I shall report in Zloczow along with Manes!’ ‘Bravo!’ I cried, and knew then that I would gladly have done the same as my cousin.

But I was thinking of Elizabeth.

[XIII]

I WAS THINKING OF Elizabeth. Since reading the Emperor’s manifesto I had only had two thoughts in my head: death and Elizabeth. I do not know to this day which was the stronger.

All my stupid concern about the scorn of my foolish friends had disappeared and been forgotten in the face of death. I suddenly found courage; for the first time in my life I found the courage to recognise my so-called ‘weakness’. Admittedly, I already sensed that the frivolous arrogance of my Viennese friends would have wilted beneath the black glare of Death and that at the moment of parting, and what a parting, there could no longer be any room for cynicism.

I, too, could have reported to the reserve depot in Zloczow, to which the fiaker Manes was bound, and to which my cousin Joseph Branco had also decided to report. In fact I had it in mind to forget Elizabeth, my friends in Vienna and my mother, and to report as quickly as possible for the first posting to death, namely the district reserve depot at Zloczow, for I was drawn closely to my cousin Joseph Branco and his friend, the fiaker Manes Reisiger. In the shadow of death my feelings became purer and more honest, in much the same way as one will sometimes be granted, just before a severe illness, such a clear insight and intuition that in spite of anxiety, preoccupation and the murderous apprehension of pain, one derives a certain proud satisfaction in the final recognition of happiness through pain, of peace through knowing in advance the price to be paid for it. One can be very happy when one is ill, and at that moment I was happy in relation to the great illness which was being heralded into the world: the world war. I could allow free rein to all the feverish dreams which I had otherwise suppressed. I was as much released as imperilled.

I knew very well that my cousin Joseph Branco and his friend Manes Reisiger meant more to me than all my earlier friends, with the exception of Count Chojnicki. At that time one had a very simple and rather casual idea of war. I, at least, was one of a number of people who believed we would be marched into garrison towns, billeted wherever there was room, and that we would be, if not actually close to each other, then at least more or less within reach. I imagined that it was my wish to remain somewhere near my cousin Joseph Branco and his friend, Manes the fiaker.

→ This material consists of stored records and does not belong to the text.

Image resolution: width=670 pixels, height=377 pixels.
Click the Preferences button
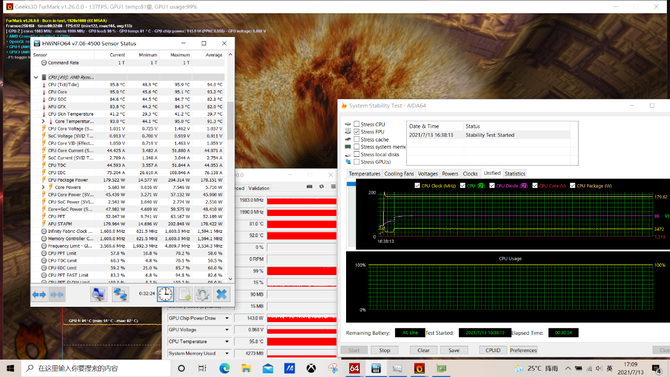point(523,350)
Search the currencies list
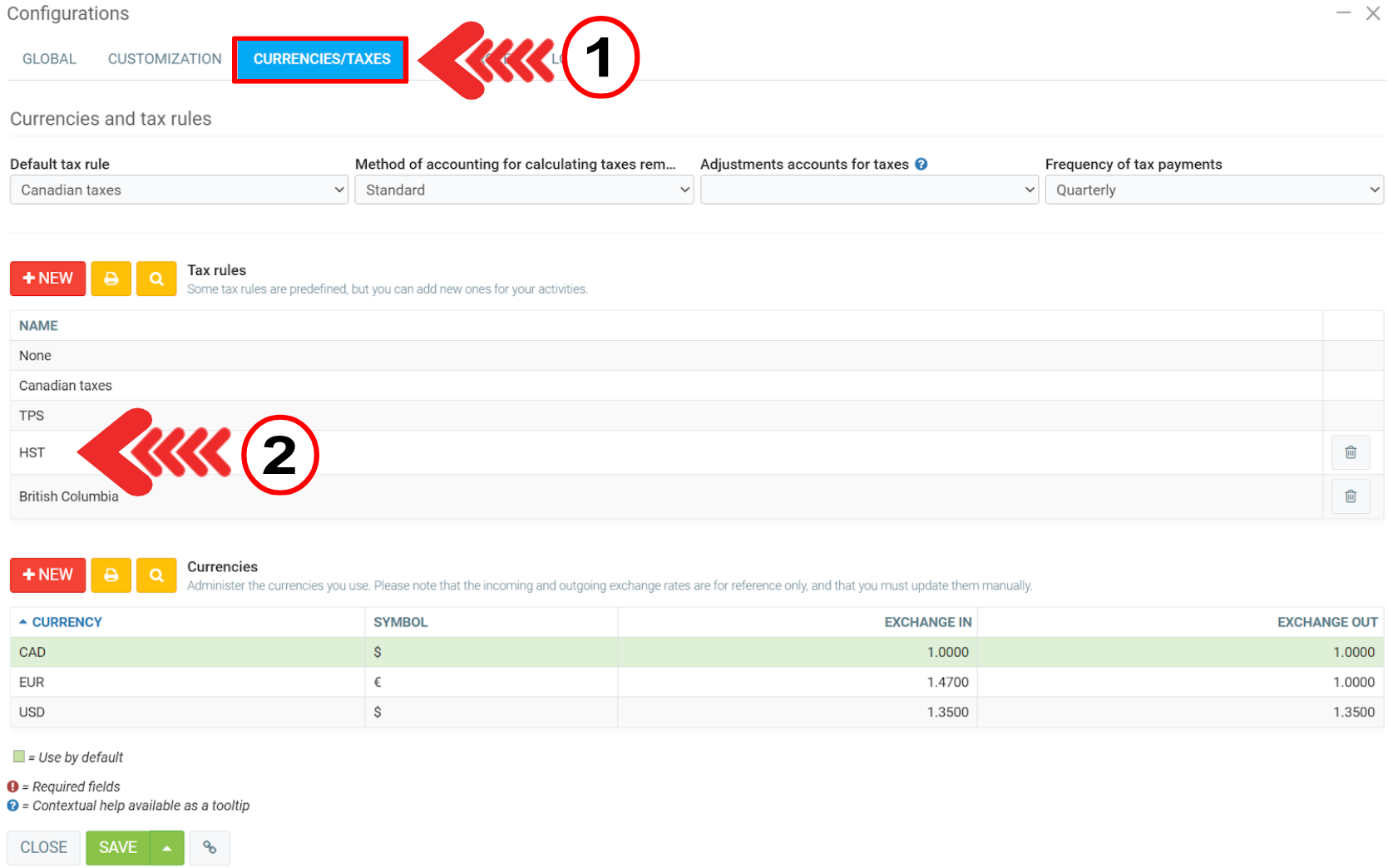Screen dimensions: 1388x868 click(x=156, y=575)
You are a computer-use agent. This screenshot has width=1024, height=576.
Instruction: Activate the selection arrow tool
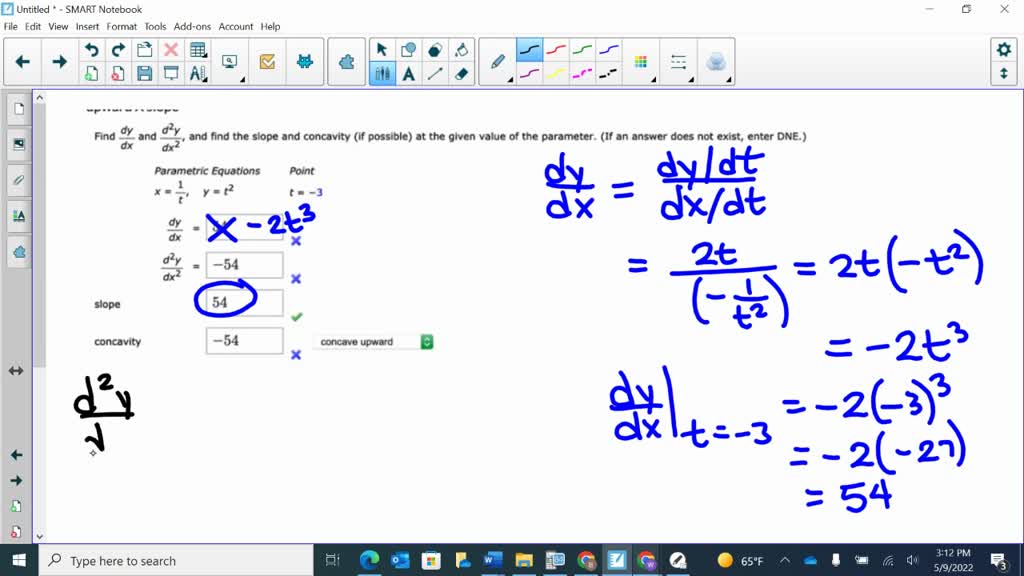click(381, 49)
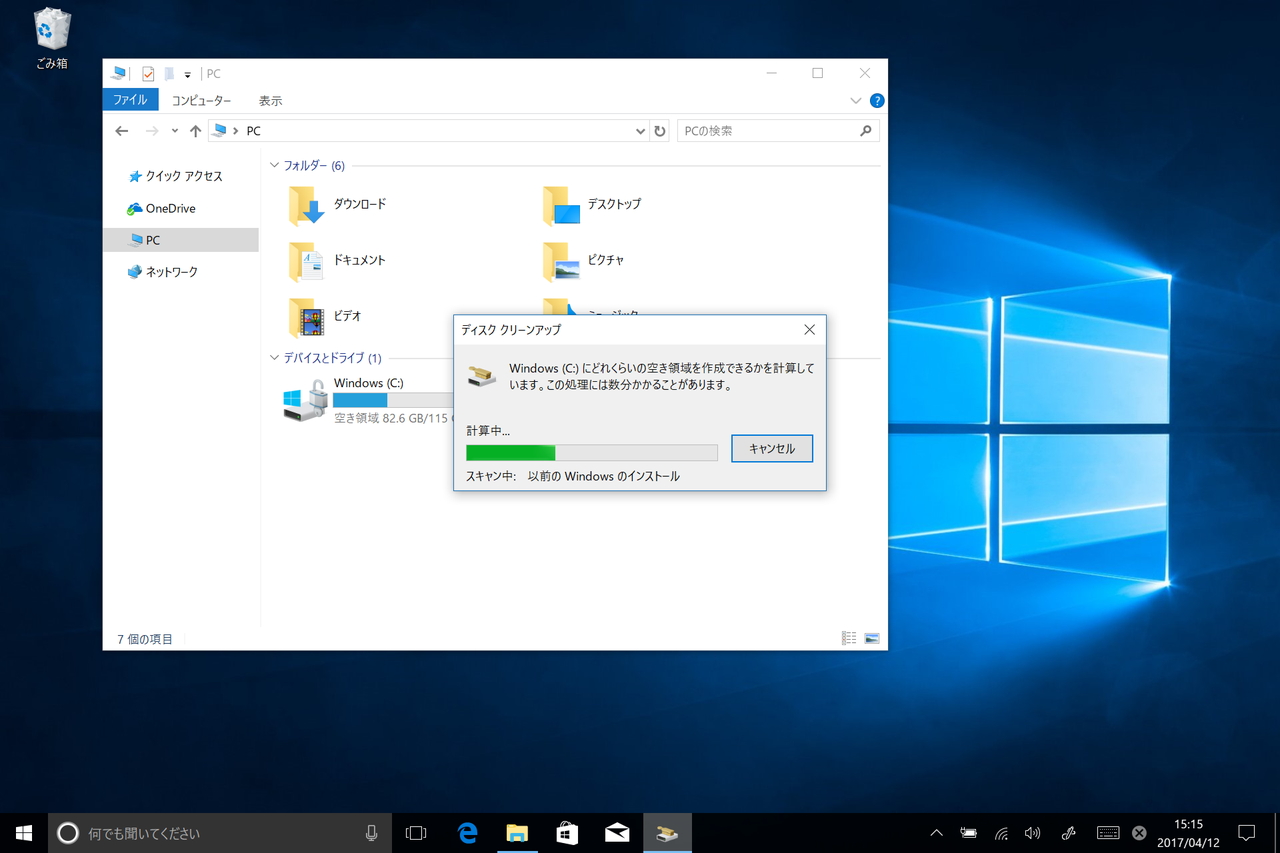Cancel the disk cleanup calculation

coord(771,448)
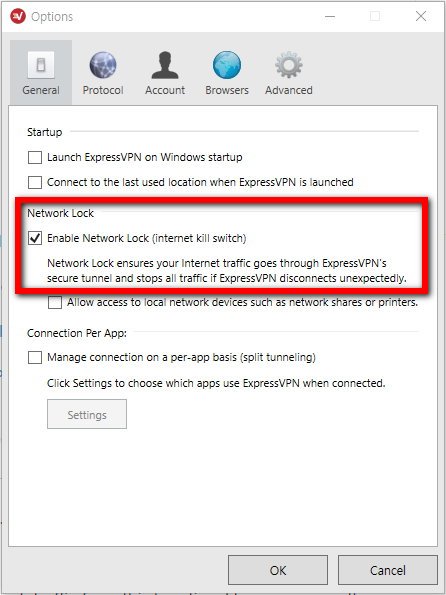446x595 pixels.
Task: Minimize the Options window
Action: 330,16
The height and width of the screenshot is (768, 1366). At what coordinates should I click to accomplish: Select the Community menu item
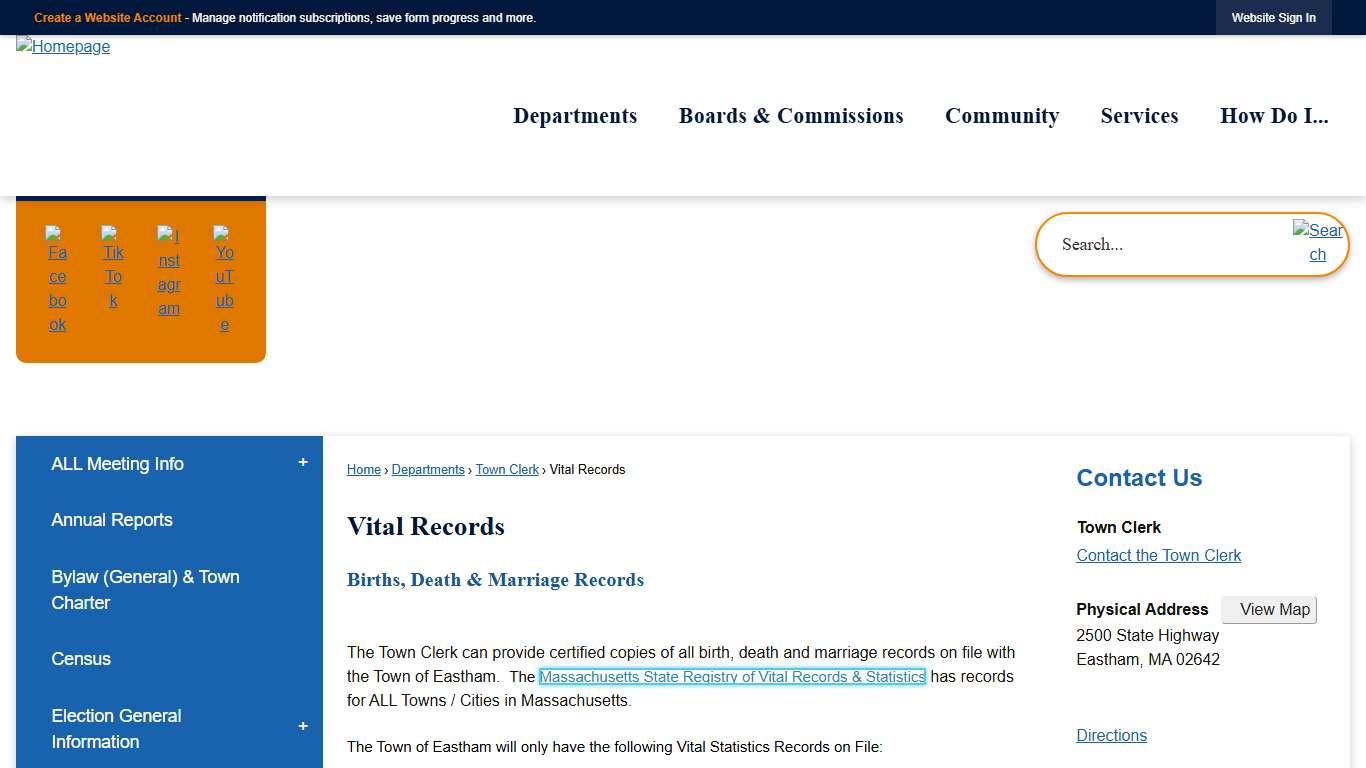(x=1002, y=116)
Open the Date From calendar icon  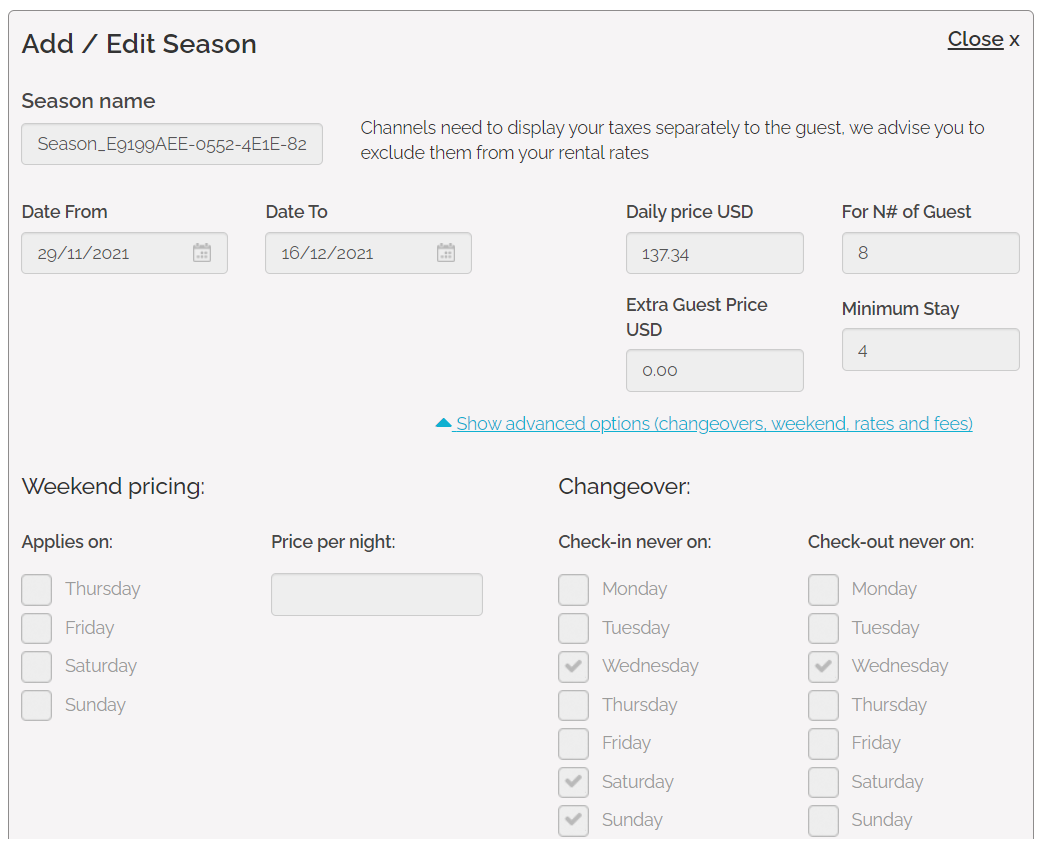point(202,253)
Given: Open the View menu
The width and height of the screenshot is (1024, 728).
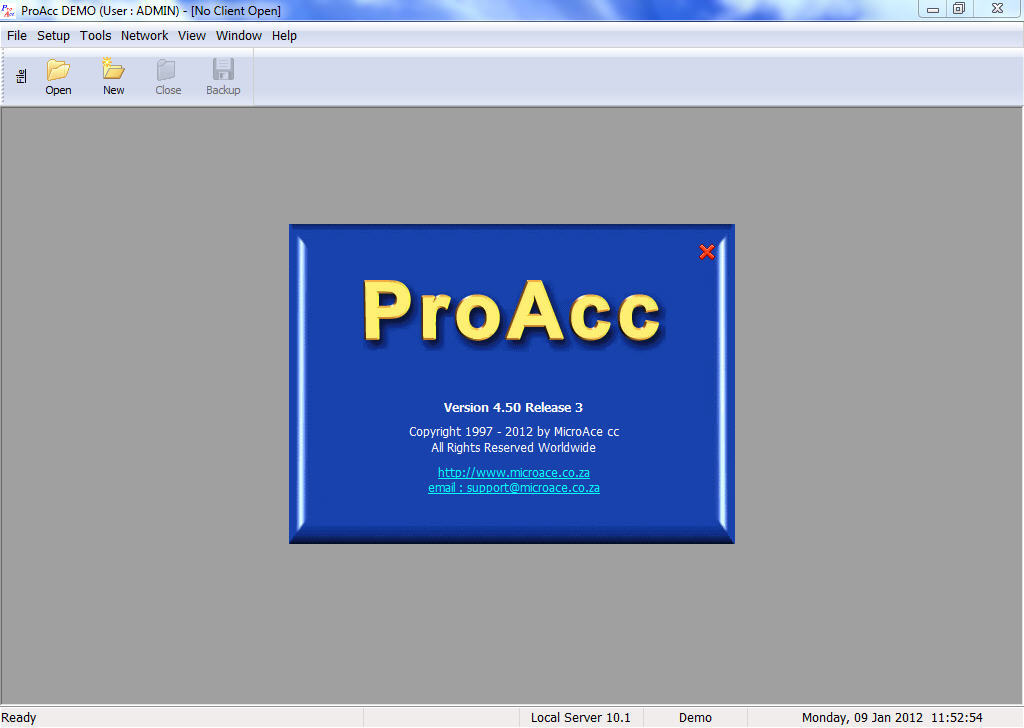Looking at the screenshot, I should tap(191, 35).
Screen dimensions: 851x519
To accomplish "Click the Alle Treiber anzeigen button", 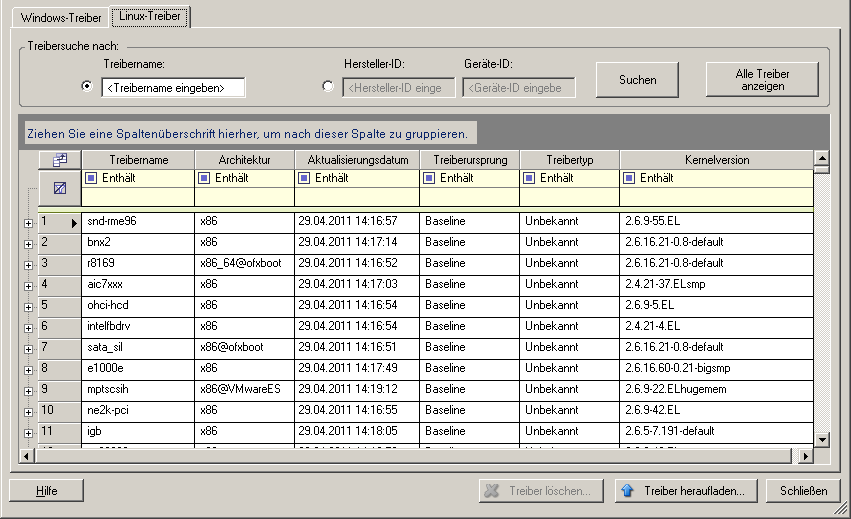I will point(762,80).
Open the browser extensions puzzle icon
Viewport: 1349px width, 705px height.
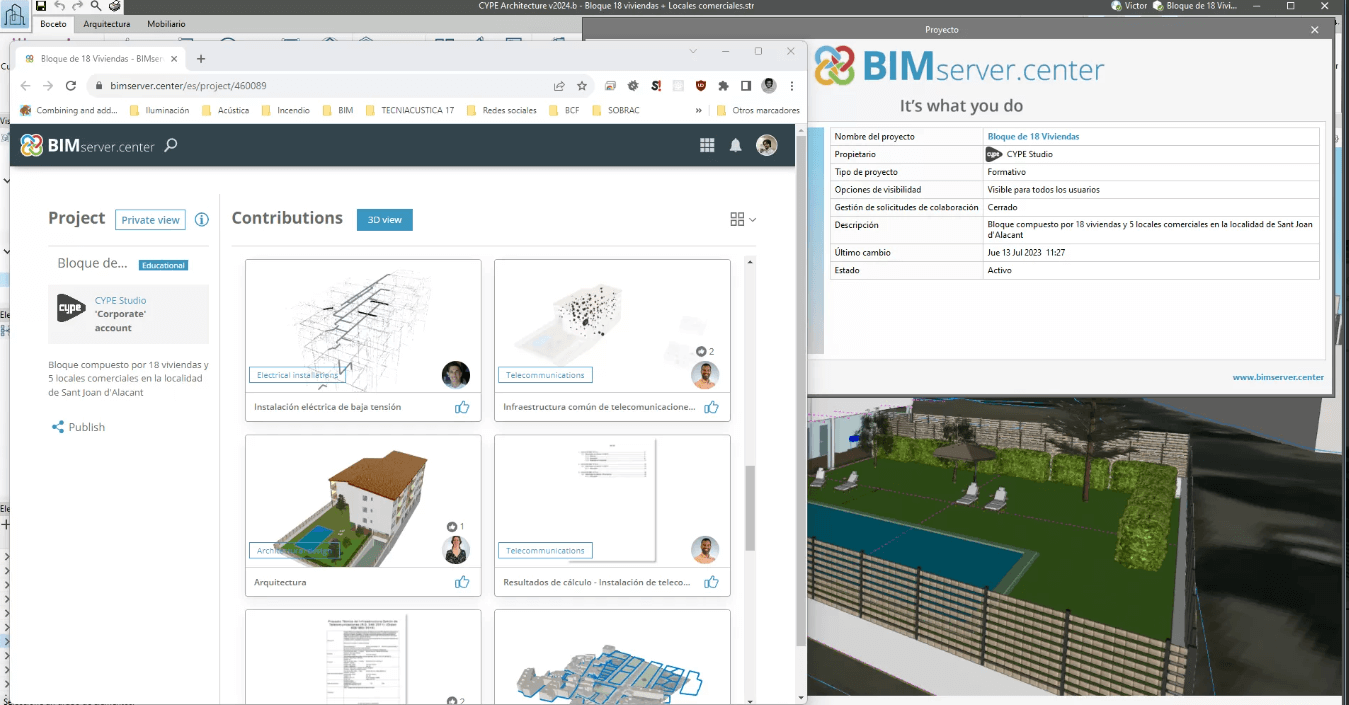pos(723,86)
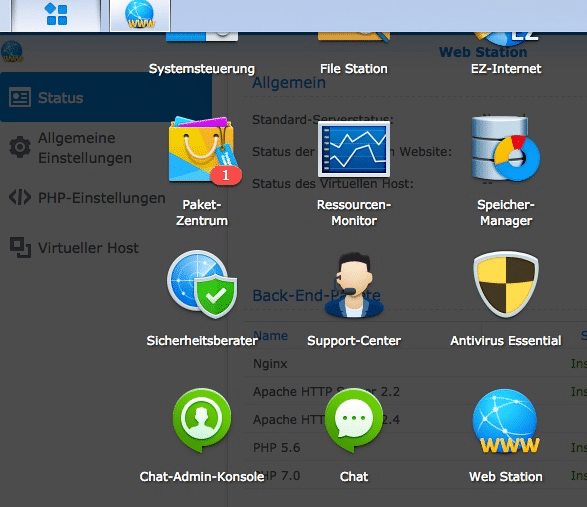The width and height of the screenshot is (587, 507).
Task: Open the Web Station globe icon
Action: point(505,421)
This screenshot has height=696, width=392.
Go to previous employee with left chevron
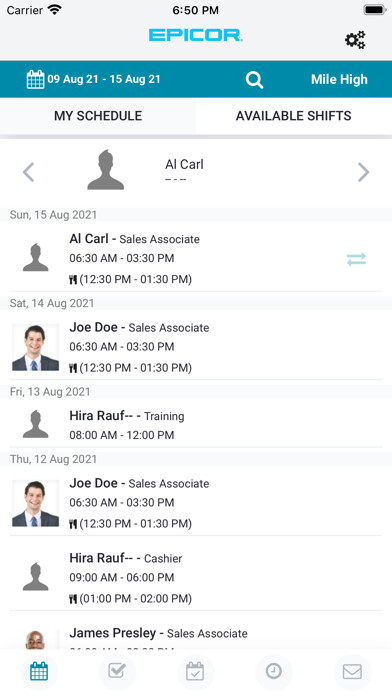click(x=28, y=172)
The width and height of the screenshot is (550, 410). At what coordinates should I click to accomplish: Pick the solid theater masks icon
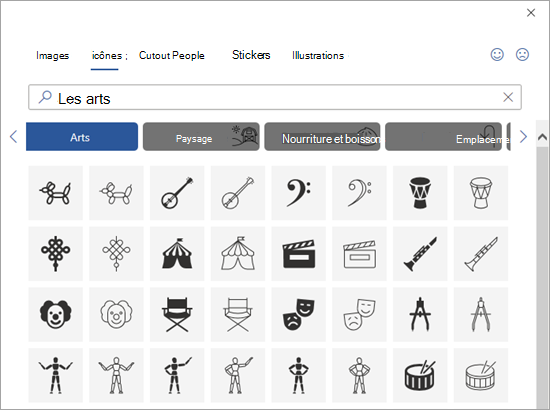point(299,314)
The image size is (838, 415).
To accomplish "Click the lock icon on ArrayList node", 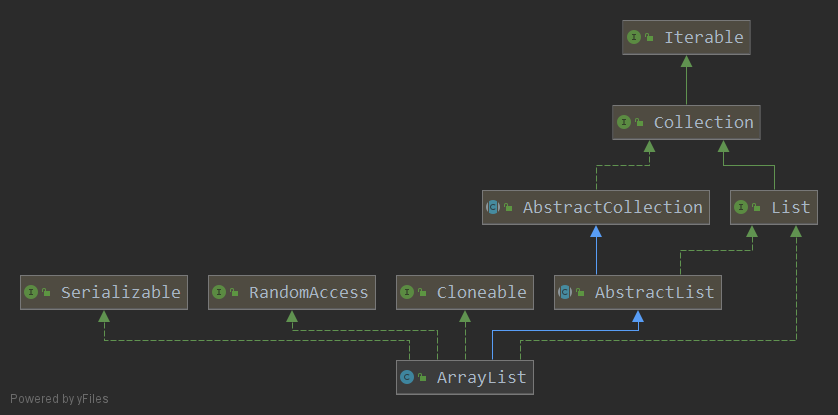I will pos(423,378).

There was no time to be lost. One was in those days aware above all of the impression, obsession almost, that one had no more time: no more time to use what little room for manoeuvre life had left us, not even time to wait for death. It was hard for us to know whether we yearned for death or hoped for life. For me and for others like me there were hours of extreme tension: hours during which death no longer looked like a chasm into which one would eventually pitch, but like the far bank which one thinks of reaching at one leap. One knows how slowly the seconds pass before that leap.

First, inevitably, I went home to my mother. It was plain that she had hardly expected to see me again, but she behaved as if she had. It is one of the mysteries of mothers: they never resign themselves to not seeing their children again, even when they believe them to be dead, even when they really are dead; and if it were possible for a dead child to come back to life and stand before its mother, then she would take it in her arms as naturally as if it had not come back from another world, but only from some distant reaches of our own. A mother constantly awaits the return of her child, indifferent to whether it has wandered to some distant land or has been near at hand, or is dead. And so my mother received me when I arrived, at about ten in the morning. There she sat as usual in her armchair, her breakfast finished, holding up her paper and reading it through her old-fashioned oval steel-rimmed glasses. She took the glasses off as I arrived, but barely let the newspaper drop. ‘I kiss your hand, Mama,’ I said, and I went over to her and she took me in her arms. She kissed my mouth, my cheeks, my forehead. ‘Now we are at war,’ she said, as if she were imparting something new to me; or as if the war had only broken out, as far as she was concerned, the moment I returned home to take my leave of her, my mother.

‘Now we are at war, Mama,’ I replied, ‘and I have come to say goodbye to you. And also,’ I added after a pause, ‘to marry Elizabeth before I go off to war.’

‘Why marry,’ asked my mother, ‘when you have to go to war anyway?’ Here, too, she spoke as mothers speak. If she must let her child, and her only child at that, go off to his death, she wanted to let him go alone. She did not wish to share either loss or possession of him with another woman.

She may have sensed for a long time that I loved Elizabeth. (She knew her well.) My mother may for a long time have feared that she would one day lose her only son, and to another woman, which may almost have seemed worse to her than losing him to death.